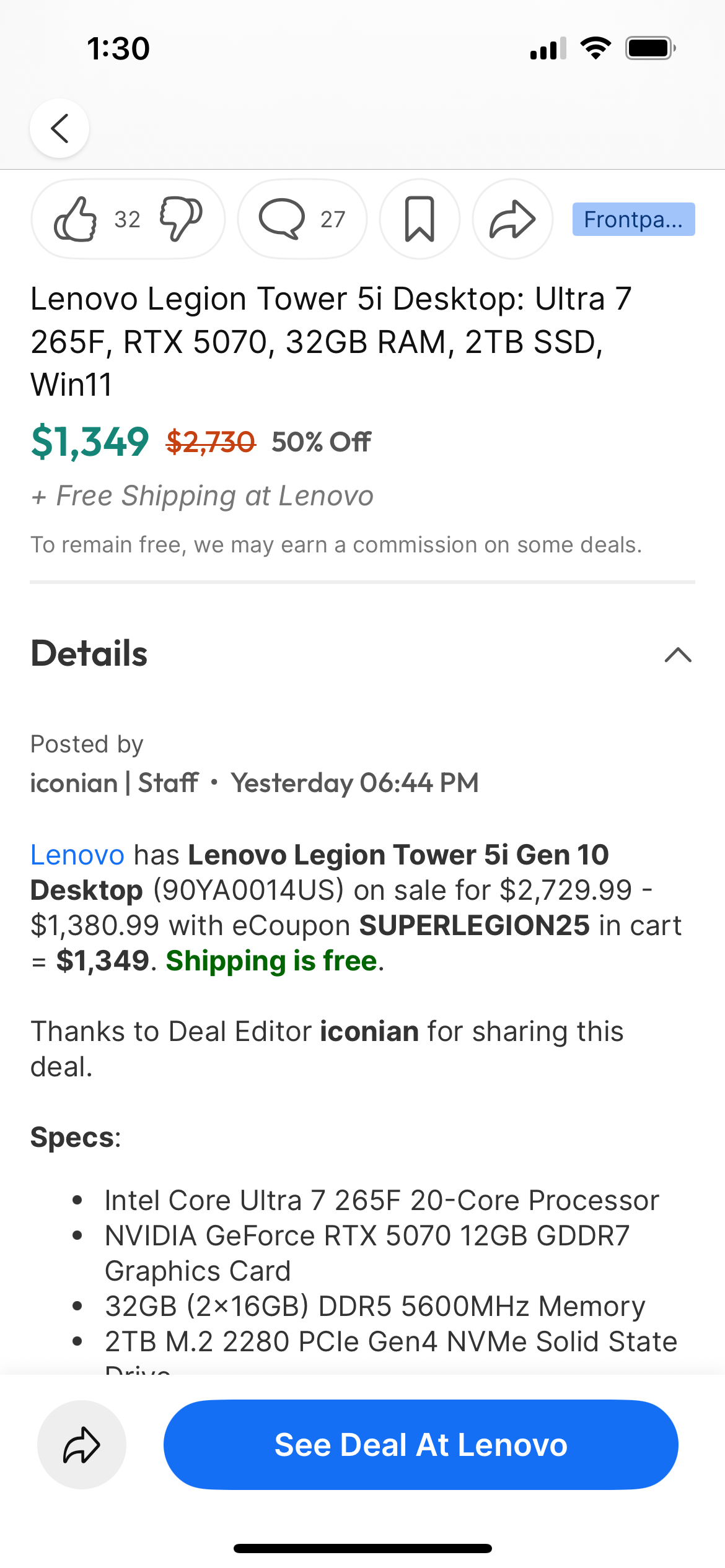Viewport: 725px width, 1568px height.
Task: Bookmark this Lenovo deal
Action: [x=420, y=219]
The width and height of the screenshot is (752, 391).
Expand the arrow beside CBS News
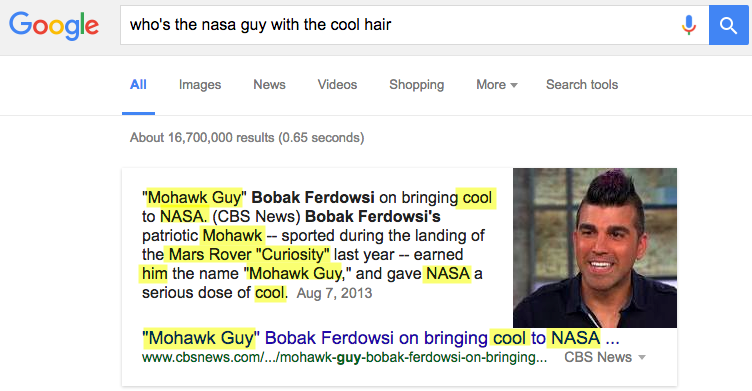click(642, 357)
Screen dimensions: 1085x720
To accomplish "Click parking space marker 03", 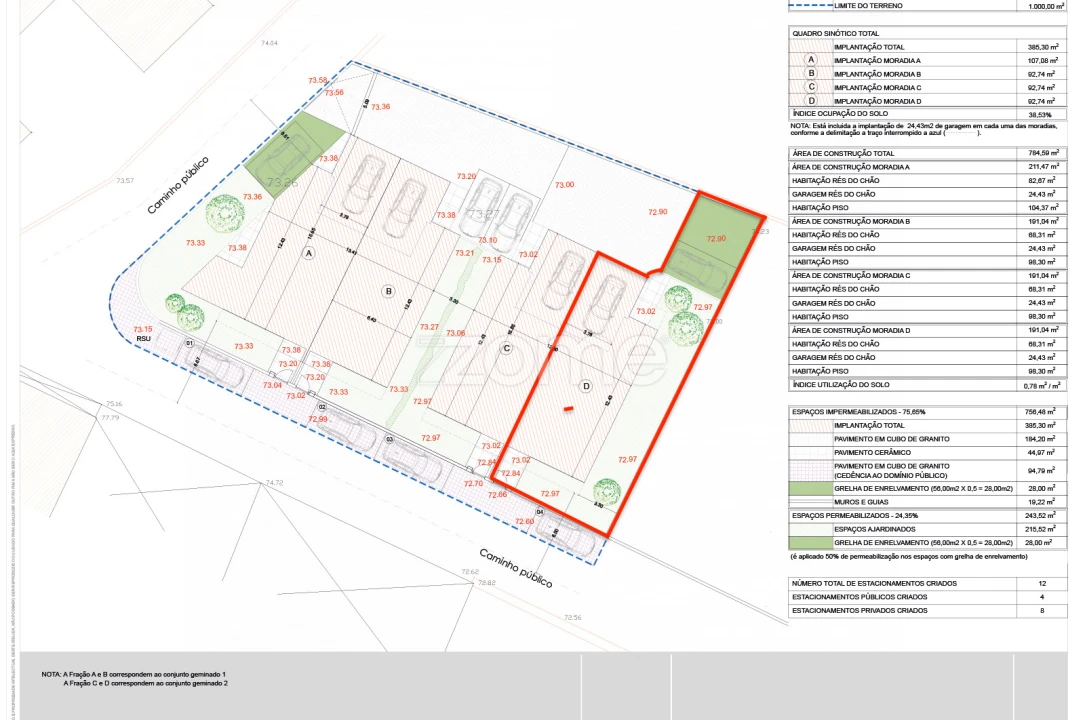I will pyautogui.click(x=390, y=439).
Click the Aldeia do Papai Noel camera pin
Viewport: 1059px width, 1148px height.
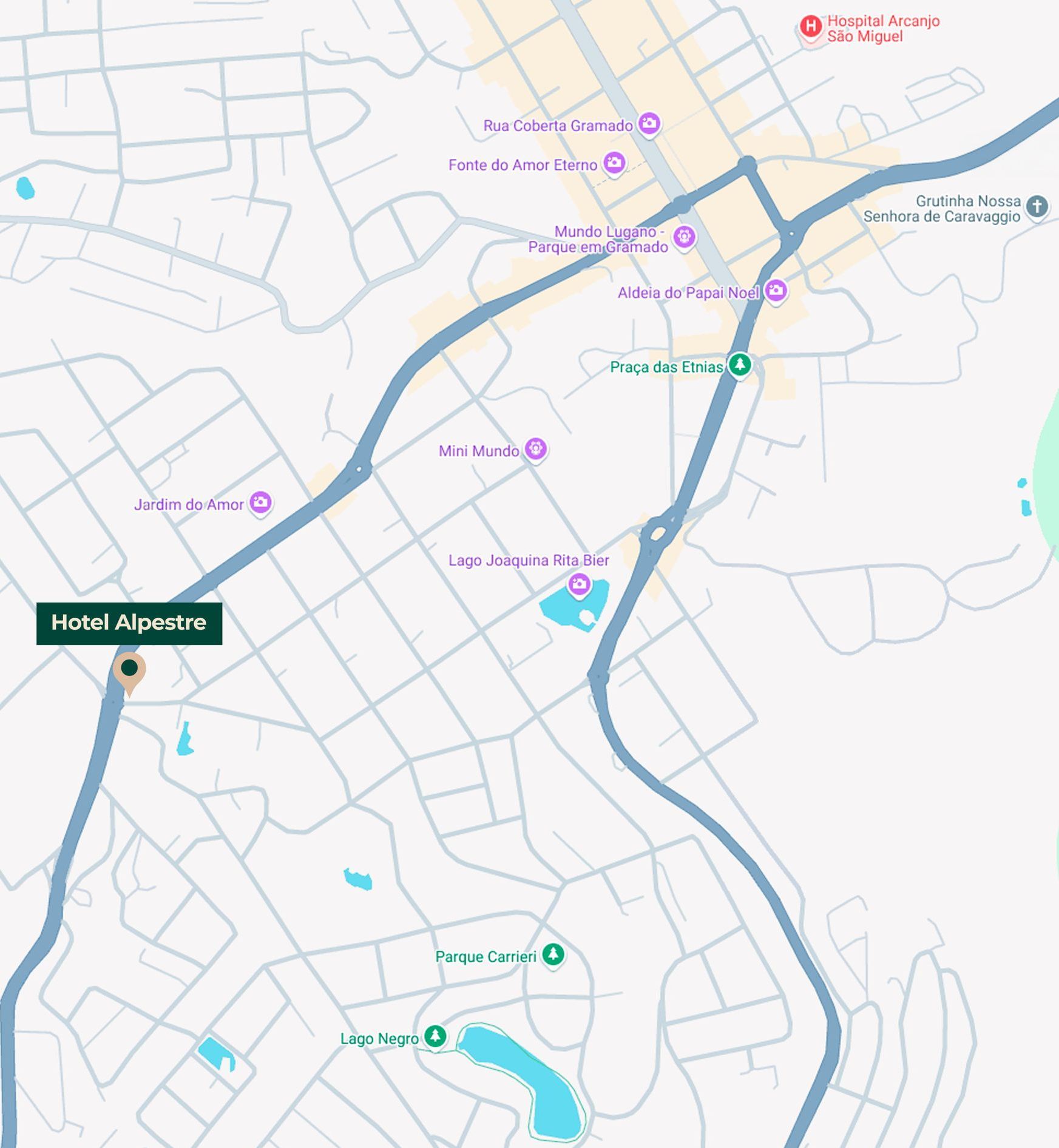776,291
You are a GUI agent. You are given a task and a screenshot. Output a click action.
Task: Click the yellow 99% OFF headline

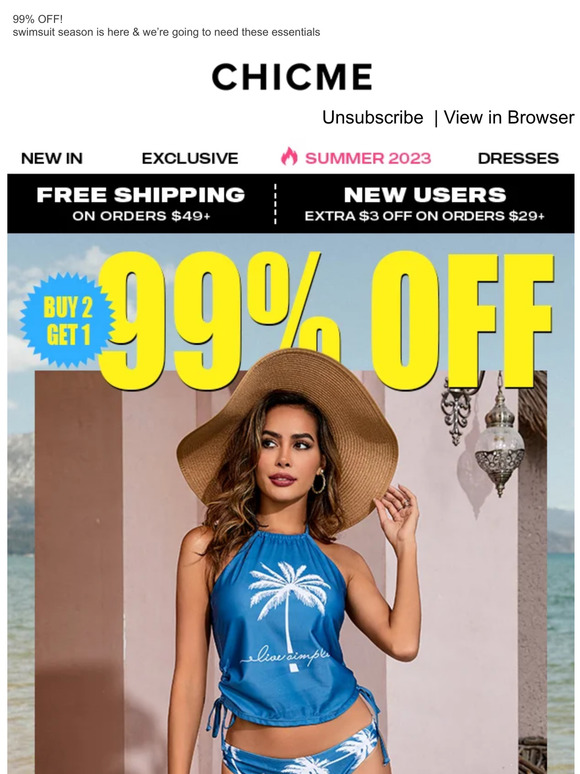pos(326,320)
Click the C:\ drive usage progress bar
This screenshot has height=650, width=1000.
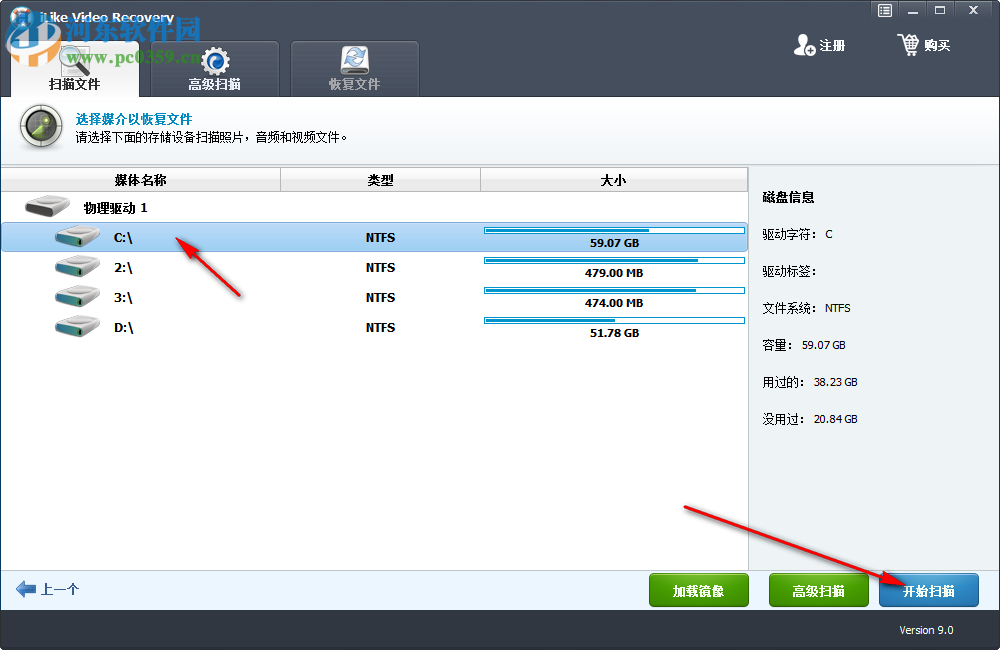click(x=613, y=229)
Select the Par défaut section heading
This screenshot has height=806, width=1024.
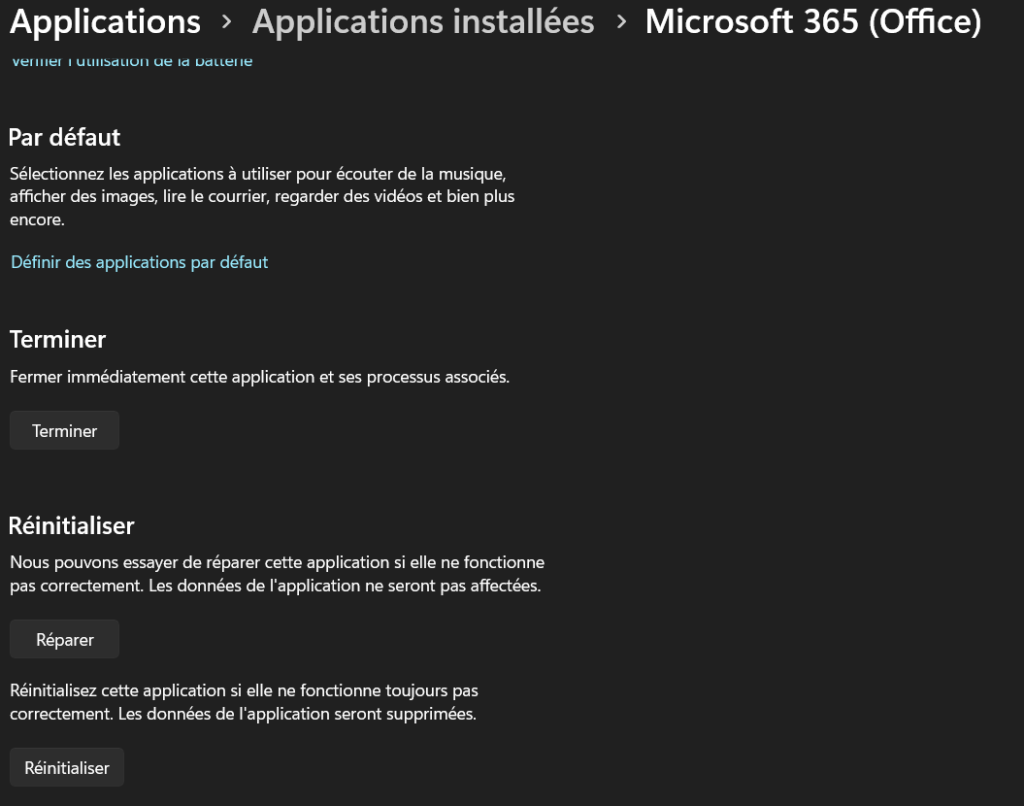[x=64, y=138]
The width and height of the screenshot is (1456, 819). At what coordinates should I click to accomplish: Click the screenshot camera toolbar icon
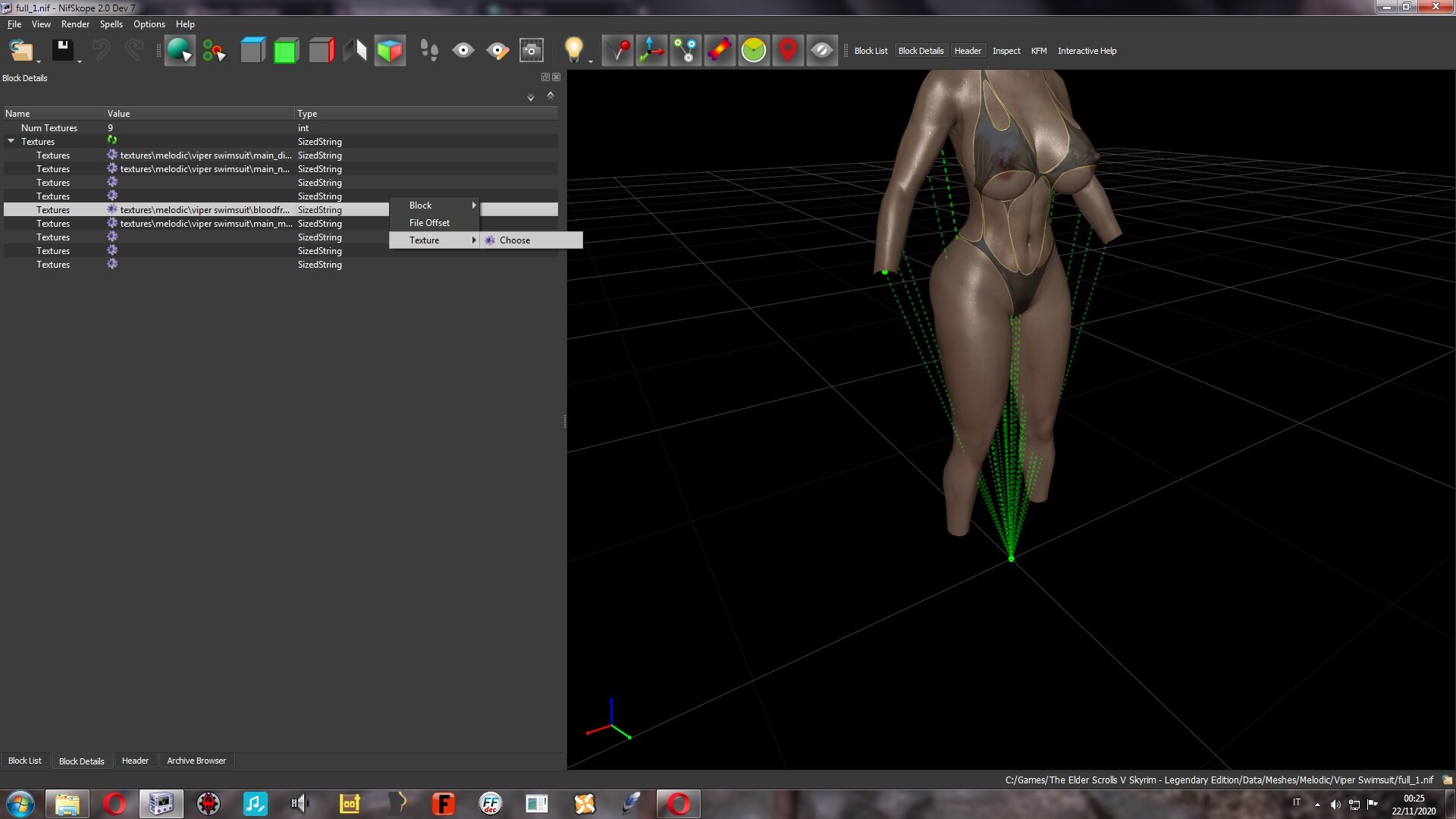click(532, 51)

# The task:
Your answer should be the lines above from the one that contains "You are a GUI" through the last, set down exactly, with the pictures removed.

# Output for this exercise:
You are a GUI agent. You are given a task and a screenshot. Output a click action.
Task: Click the yellow 99% OFF headline

pos(326,320)
Click the C:\ drive usage progress bar
This screenshot has height=650, width=1000.
click(x=613, y=229)
Select the Par défaut section heading
This screenshot has height=806, width=1024.
[x=64, y=138]
The width and height of the screenshot is (1456, 819). At what coordinates should I click to accomplish: Click the screenshot camera toolbar icon
click(532, 51)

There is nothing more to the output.